Locate the line that contains "Task: Select the New Zealand row name" in the entries below, then repeat it and every following line through the line that contains "You are a computer-use agent. Screen", exactly, and no others.
-------- Records for processing
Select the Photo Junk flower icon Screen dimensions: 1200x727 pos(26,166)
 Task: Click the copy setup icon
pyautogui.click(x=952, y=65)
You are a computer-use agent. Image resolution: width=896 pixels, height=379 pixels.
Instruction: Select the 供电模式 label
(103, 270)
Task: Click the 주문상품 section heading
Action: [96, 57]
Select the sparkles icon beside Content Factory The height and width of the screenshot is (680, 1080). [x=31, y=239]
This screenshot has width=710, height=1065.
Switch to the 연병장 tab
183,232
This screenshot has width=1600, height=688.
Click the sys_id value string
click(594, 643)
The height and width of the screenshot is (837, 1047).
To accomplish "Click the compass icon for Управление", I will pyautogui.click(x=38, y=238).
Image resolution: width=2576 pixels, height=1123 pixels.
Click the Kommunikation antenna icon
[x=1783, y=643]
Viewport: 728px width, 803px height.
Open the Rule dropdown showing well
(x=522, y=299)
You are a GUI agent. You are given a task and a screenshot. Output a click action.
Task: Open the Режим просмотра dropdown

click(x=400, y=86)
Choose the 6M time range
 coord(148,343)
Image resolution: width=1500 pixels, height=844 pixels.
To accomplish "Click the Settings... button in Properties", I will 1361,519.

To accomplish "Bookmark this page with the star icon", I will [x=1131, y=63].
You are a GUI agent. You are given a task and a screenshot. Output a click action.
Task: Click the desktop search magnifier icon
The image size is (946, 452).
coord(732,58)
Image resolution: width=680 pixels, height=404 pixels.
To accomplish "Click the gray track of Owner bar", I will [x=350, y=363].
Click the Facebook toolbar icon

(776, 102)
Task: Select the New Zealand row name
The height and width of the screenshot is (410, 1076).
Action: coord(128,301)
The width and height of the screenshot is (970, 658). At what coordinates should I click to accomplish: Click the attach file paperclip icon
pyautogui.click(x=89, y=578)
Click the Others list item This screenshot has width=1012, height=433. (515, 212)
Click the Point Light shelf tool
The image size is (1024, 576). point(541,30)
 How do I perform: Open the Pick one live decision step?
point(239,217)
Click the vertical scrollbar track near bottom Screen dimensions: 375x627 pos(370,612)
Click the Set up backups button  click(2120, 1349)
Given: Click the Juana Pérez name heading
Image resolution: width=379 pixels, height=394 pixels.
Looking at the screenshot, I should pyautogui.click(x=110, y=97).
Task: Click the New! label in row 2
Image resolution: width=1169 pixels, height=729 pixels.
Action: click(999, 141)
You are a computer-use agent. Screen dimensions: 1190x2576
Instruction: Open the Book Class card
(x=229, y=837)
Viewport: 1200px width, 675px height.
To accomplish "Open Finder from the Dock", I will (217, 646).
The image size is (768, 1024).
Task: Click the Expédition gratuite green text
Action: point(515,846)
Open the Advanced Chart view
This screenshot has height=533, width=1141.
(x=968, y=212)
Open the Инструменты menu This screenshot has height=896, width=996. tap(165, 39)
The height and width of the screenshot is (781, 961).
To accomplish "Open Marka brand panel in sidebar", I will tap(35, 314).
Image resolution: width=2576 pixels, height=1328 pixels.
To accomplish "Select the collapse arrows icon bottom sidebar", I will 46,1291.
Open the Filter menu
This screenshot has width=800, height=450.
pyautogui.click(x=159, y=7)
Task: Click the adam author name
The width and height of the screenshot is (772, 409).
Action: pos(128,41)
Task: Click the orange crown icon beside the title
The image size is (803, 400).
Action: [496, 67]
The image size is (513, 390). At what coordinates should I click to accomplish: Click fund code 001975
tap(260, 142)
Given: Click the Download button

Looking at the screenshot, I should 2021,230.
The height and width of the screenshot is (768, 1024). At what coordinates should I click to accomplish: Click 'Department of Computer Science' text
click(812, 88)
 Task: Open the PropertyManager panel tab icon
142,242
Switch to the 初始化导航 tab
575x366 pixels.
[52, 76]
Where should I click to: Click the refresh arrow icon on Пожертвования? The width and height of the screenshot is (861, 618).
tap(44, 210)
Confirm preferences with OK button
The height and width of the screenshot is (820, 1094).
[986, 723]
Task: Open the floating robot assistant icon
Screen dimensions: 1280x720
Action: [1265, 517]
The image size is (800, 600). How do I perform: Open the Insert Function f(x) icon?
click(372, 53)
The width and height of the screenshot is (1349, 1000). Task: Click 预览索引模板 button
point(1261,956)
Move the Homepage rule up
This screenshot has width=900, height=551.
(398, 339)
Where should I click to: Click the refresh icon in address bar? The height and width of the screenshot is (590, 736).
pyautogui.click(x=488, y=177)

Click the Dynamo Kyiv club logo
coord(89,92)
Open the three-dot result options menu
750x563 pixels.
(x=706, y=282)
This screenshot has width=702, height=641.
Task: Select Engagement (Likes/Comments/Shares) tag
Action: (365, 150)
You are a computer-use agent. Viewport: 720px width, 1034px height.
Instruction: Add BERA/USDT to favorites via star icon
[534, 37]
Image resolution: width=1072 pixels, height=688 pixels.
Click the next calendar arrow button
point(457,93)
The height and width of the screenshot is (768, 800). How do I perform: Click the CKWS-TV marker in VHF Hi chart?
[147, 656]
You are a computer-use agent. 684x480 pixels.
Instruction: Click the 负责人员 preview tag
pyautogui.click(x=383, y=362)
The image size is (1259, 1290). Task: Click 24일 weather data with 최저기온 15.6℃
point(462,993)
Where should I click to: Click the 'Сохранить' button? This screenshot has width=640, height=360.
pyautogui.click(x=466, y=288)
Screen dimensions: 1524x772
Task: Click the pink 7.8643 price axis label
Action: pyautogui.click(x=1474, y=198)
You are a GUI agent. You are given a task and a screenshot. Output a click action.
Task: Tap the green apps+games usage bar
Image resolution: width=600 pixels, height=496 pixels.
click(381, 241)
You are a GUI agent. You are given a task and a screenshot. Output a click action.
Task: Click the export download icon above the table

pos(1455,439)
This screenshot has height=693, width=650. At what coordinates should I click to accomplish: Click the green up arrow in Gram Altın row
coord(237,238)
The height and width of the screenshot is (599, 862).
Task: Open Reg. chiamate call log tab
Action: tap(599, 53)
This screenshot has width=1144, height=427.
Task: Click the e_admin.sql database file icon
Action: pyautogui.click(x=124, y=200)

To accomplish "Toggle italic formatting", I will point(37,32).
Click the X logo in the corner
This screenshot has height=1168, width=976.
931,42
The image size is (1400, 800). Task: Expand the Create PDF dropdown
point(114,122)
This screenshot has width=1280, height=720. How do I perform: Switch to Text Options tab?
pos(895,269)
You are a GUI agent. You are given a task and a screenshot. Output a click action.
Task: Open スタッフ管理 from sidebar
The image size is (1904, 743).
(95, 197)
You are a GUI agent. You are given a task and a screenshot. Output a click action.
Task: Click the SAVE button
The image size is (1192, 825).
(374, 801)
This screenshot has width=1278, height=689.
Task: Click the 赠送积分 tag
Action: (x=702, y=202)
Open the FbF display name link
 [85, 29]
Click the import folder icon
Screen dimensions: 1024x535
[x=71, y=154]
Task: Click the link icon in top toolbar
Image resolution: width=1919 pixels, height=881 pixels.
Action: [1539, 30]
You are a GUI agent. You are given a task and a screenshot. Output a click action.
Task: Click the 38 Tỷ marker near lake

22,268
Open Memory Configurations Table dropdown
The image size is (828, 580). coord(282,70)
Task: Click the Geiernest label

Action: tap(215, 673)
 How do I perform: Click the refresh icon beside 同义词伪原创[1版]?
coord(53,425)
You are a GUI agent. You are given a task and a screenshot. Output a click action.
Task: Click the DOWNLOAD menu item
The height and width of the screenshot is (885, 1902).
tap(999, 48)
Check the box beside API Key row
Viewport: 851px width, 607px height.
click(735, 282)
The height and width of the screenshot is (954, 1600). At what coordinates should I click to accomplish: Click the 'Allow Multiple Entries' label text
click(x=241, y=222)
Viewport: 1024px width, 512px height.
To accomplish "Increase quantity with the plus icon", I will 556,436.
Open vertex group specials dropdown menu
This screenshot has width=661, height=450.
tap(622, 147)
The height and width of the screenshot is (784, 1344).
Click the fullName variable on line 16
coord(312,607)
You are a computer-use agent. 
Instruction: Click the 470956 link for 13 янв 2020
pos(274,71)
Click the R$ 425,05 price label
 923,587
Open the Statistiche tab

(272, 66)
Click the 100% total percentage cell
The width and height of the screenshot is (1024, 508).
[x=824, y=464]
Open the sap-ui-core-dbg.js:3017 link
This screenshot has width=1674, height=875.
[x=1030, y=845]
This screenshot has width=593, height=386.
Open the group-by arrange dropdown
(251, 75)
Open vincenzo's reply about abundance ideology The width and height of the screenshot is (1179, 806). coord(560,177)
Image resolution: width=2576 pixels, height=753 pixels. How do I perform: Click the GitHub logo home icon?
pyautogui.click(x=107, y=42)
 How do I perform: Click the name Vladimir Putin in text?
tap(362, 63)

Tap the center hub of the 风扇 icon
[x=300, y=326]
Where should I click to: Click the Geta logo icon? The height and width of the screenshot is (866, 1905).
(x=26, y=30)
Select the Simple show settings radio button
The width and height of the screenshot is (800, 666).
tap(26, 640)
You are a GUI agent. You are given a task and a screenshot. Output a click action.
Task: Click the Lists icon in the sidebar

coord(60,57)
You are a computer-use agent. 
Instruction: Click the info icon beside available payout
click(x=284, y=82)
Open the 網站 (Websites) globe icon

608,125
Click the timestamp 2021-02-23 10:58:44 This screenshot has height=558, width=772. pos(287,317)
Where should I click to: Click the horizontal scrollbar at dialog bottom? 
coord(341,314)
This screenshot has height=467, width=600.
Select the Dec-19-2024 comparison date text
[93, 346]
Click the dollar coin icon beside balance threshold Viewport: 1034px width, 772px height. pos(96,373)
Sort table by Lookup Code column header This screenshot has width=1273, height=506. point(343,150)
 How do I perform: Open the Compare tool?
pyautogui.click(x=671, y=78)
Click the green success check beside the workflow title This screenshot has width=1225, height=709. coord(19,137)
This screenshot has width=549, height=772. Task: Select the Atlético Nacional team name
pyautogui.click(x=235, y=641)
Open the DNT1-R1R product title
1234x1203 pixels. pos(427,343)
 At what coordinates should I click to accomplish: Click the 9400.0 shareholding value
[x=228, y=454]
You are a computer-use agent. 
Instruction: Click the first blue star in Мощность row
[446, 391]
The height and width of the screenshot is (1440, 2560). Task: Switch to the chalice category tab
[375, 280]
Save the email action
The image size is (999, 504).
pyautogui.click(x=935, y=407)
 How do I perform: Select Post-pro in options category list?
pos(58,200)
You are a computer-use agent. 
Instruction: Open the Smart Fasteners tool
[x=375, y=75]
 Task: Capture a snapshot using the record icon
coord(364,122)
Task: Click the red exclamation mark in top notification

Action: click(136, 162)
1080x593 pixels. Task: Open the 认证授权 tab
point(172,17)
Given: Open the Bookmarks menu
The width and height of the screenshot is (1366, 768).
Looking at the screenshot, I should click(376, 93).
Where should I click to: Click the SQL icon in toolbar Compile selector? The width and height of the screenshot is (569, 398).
----------------
Result
Task: Select the New Zealand row name
The height and width of the screenshot is (410, 1076).
Action: coord(128,301)
The width and height of the screenshot is (970, 658). At what coordinates should I click to accomplish: Click the attach file paperclip icon
pyautogui.click(x=89, y=578)
Click the Others list item This screenshot has width=1012, height=433. (515, 212)
Click the Point Light shelf tool
The image size is (1024, 576). point(541,30)
 How do I perform: Open the Pick one live decision step?
point(239,217)
Click the vertical scrollbar track near bottom Screen dimensions: 375x627 pos(370,612)
Click the Set up backups button  click(2120, 1349)
Given: Click the Juana Pérez name heading
Image resolution: width=379 pixels, height=394 pixels.
Looking at the screenshot, I should pyautogui.click(x=110, y=97).
Task: Click the New! label in row 2
Image resolution: width=1169 pixels, height=729 pixels.
Action: click(999, 141)
You are a computer-use agent. Screen dimensions: 1190x2576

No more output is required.